Work required.
Would you copy out the following entries exactly, without any of the pictures?
** Input data follows **
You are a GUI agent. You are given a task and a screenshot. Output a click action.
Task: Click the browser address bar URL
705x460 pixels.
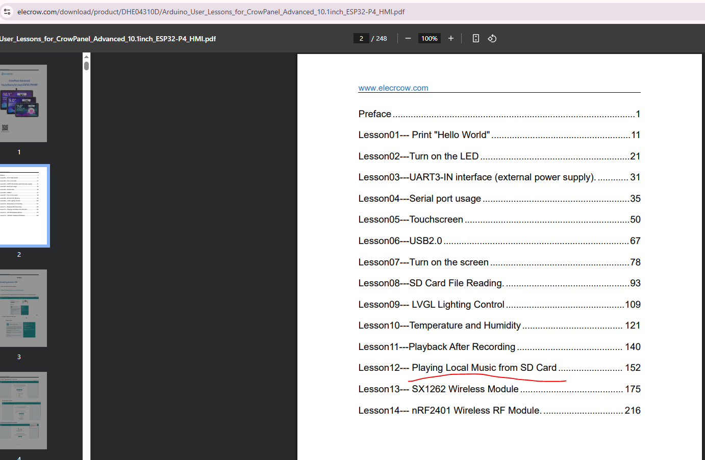click(x=211, y=12)
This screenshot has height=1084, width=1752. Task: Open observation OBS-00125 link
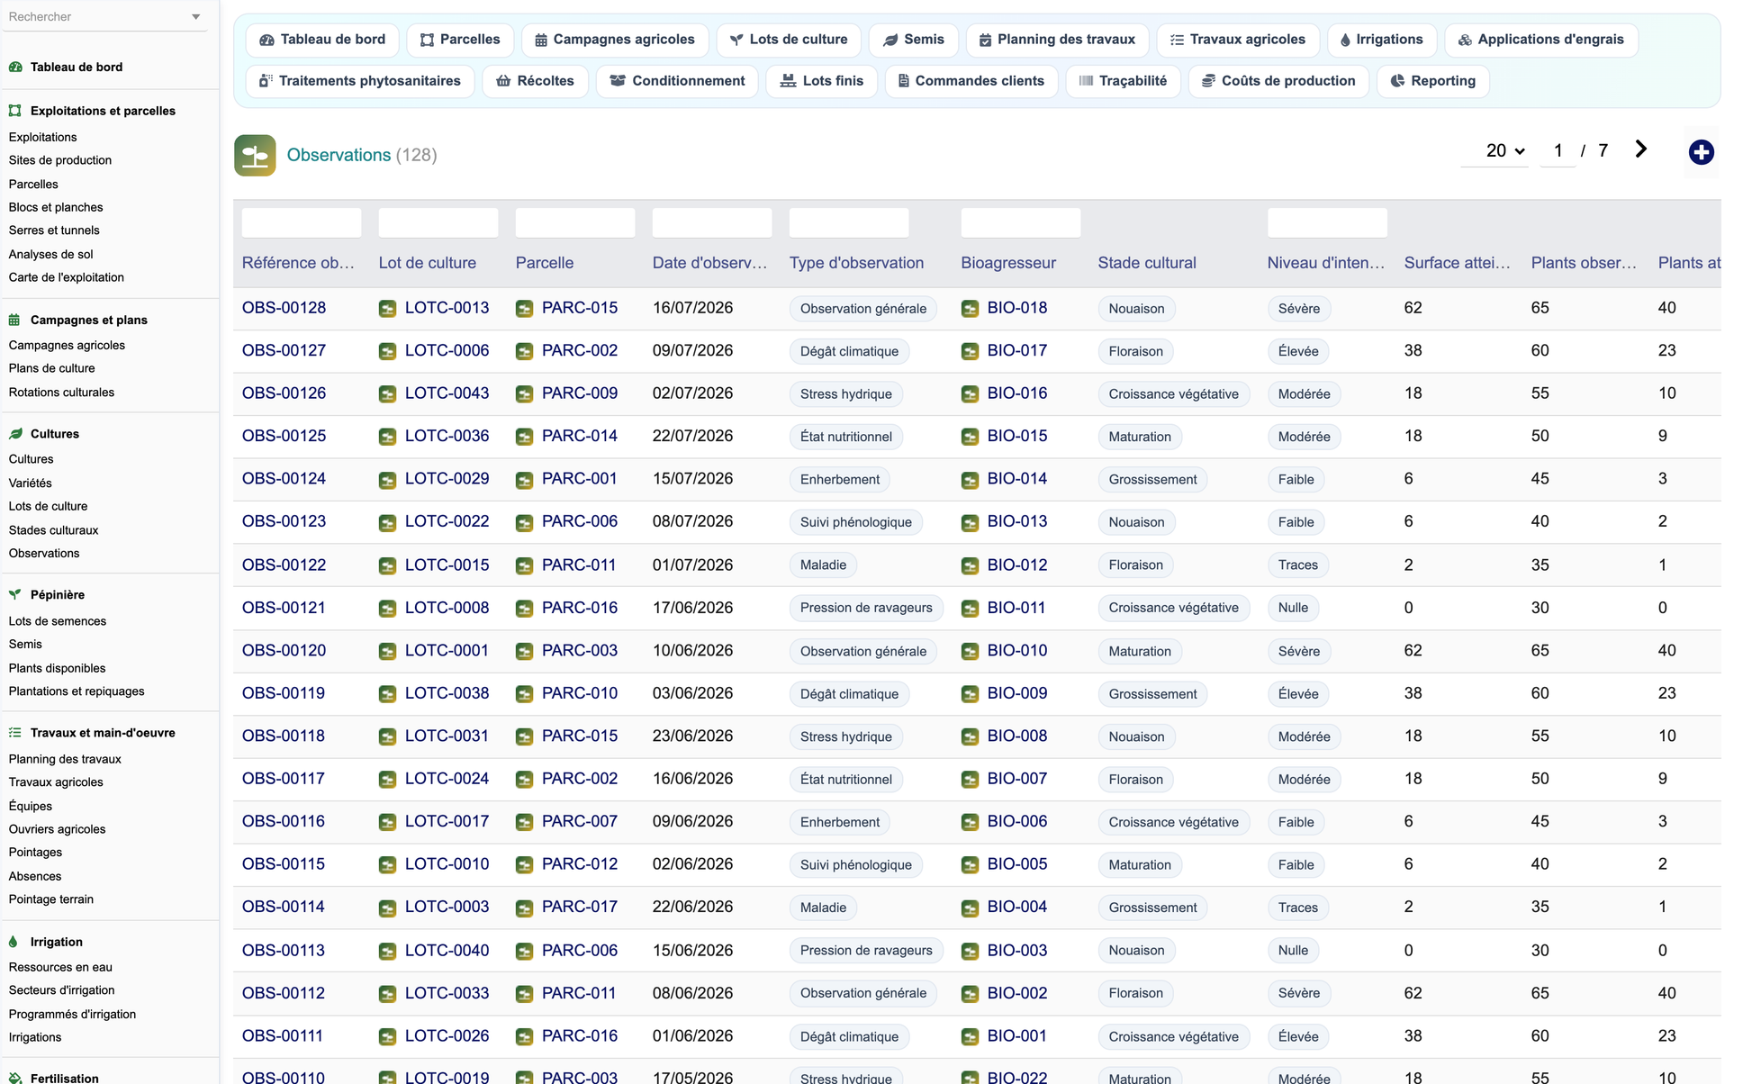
** End of Input data **
The completed task.
You are a GUI agent. You are given a task and a screenshot. Output a click action.
Task: Click the browser address bar URL
705x460 pixels.
click(x=211, y=12)
This screenshot has height=1084, width=1752. Task: Open observation OBS-00125 link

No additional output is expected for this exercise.